• _Problem_
All lines from the one containing "Task: Select the" through the final line of the records below should be reproduced exactly, with the pictures left out.

• _Data_
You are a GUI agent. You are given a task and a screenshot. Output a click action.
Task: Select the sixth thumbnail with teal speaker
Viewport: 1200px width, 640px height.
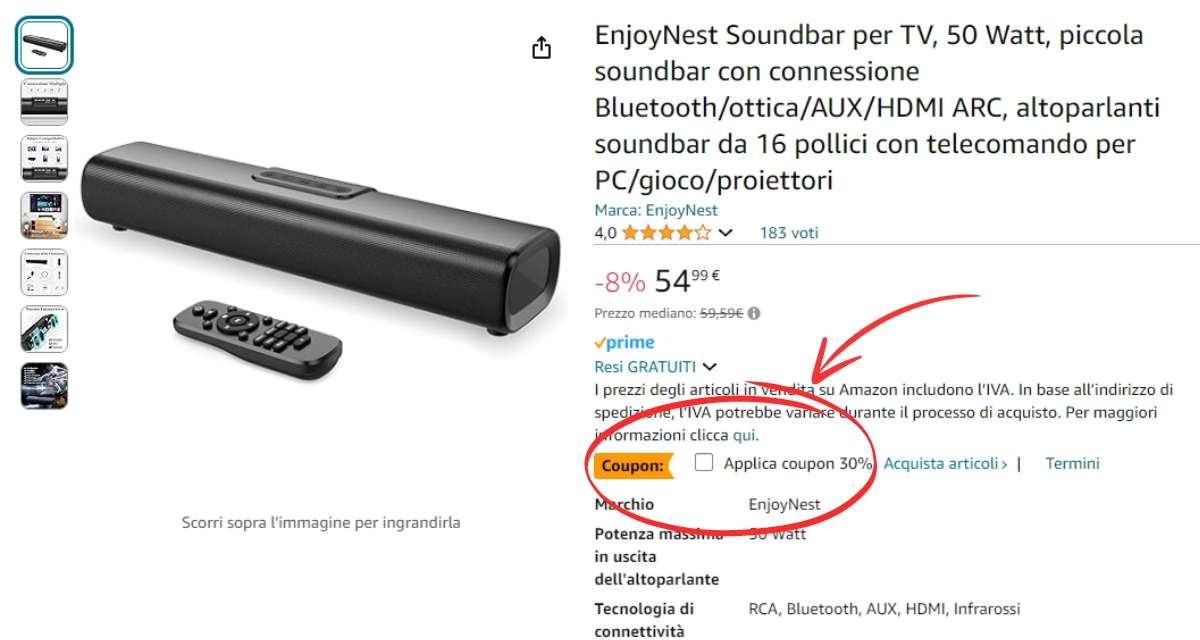(x=44, y=329)
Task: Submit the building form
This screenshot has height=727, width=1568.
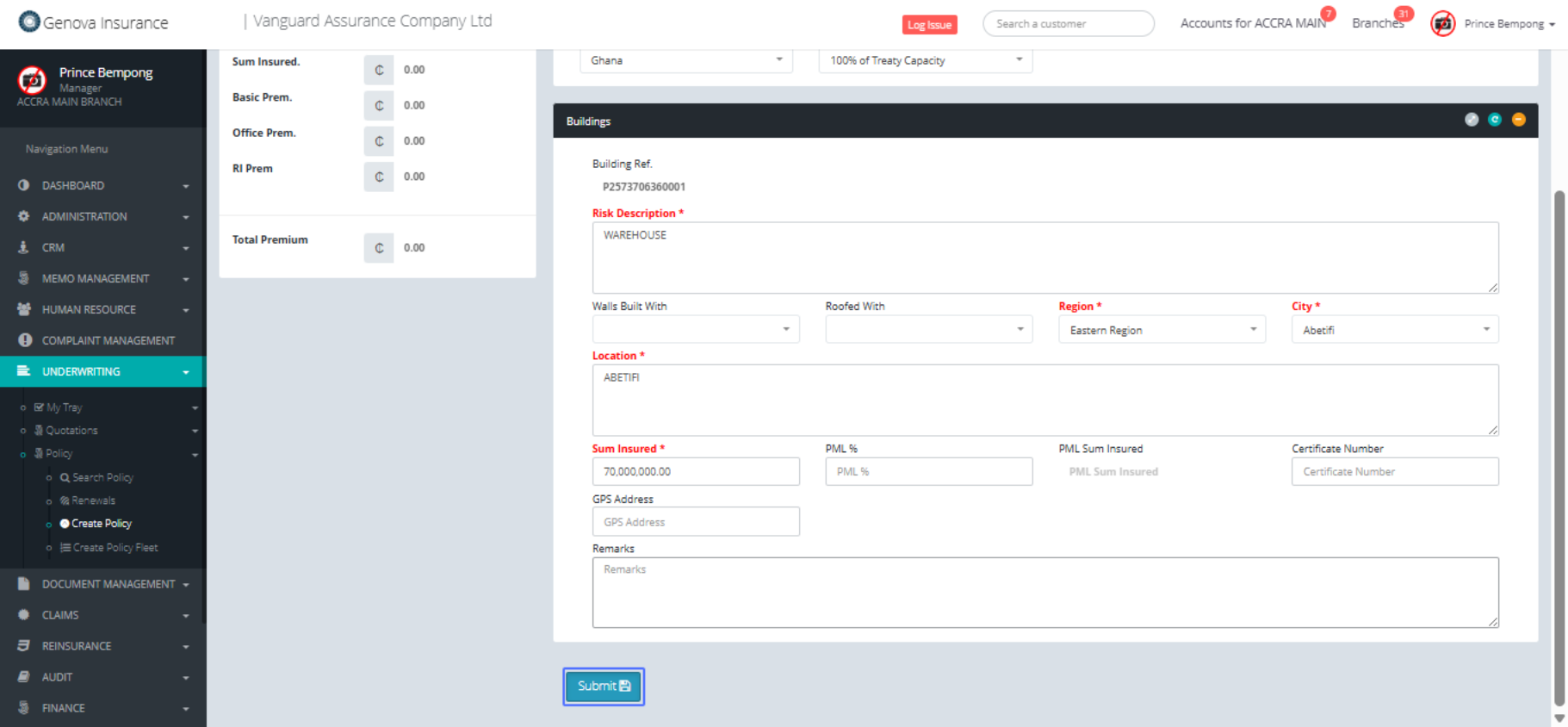Action: [x=604, y=687]
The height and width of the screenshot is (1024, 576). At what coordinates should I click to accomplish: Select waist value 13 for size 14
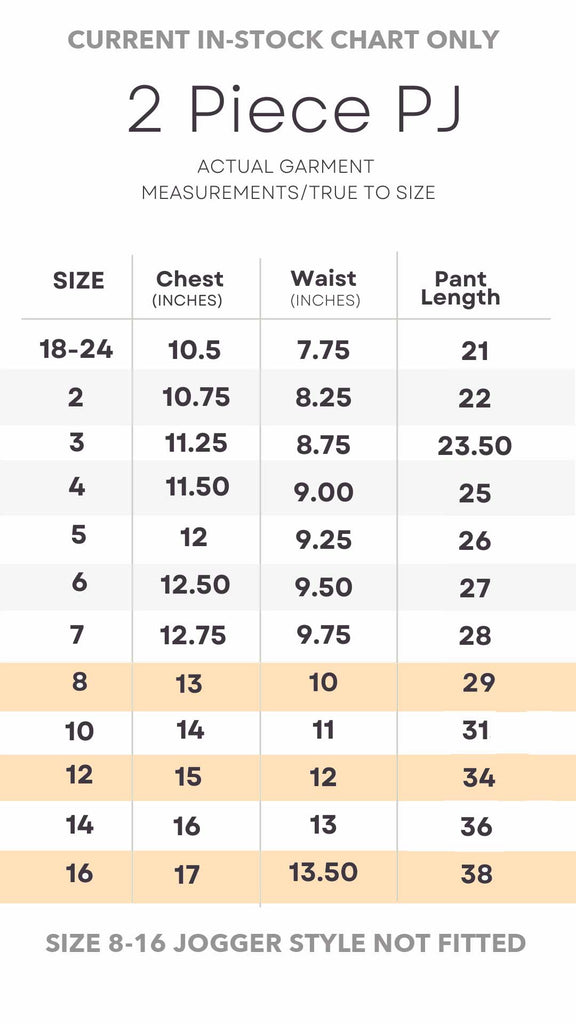click(x=323, y=825)
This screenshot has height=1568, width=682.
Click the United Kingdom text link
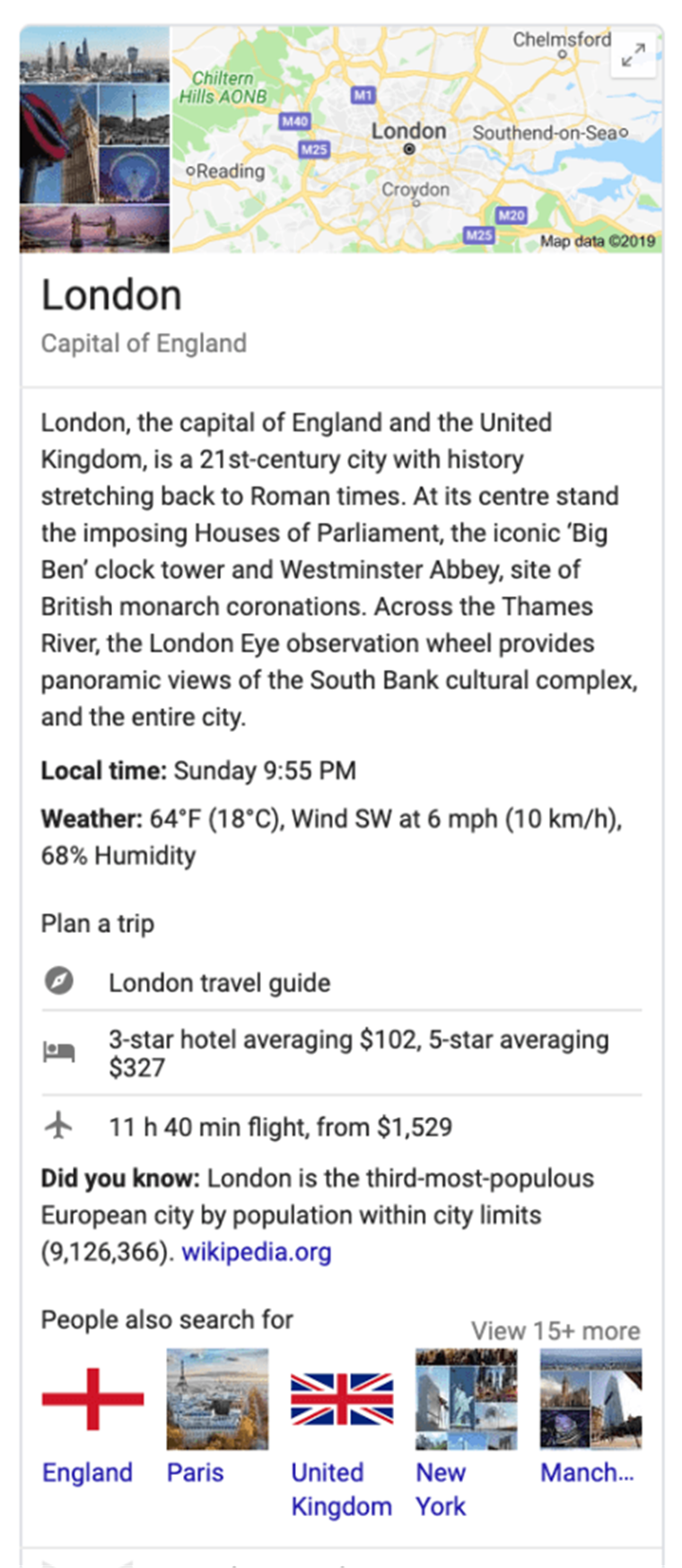pos(342,1489)
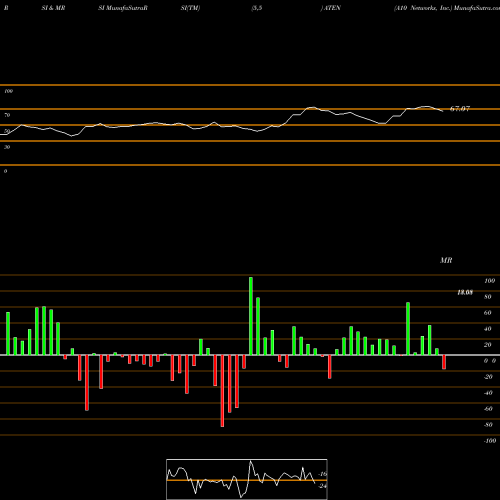The height and width of the screenshot is (500, 500).
Task: Click the RSI line endpoint near 67.07
Action: click(x=443, y=111)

• _Solution_
Task: Select the sixth thumbnail with teal speaker
Viewport: 1200px width, 640px height.
(x=44, y=329)
Task: Submit the building form
This screenshot has height=727, width=1568.
Action: [x=604, y=687]
The height and width of the screenshot is (1024, 576). At what coordinates should I click to accomplish: Select waist value 13 for size 14
click(x=323, y=825)
This screenshot has height=1568, width=682.
Click the United Kingdom text link
pos(342,1489)
The height and width of the screenshot is (500, 500).
Task: Click the RSI line endpoint near 67.07
Action: click(x=443, y=111)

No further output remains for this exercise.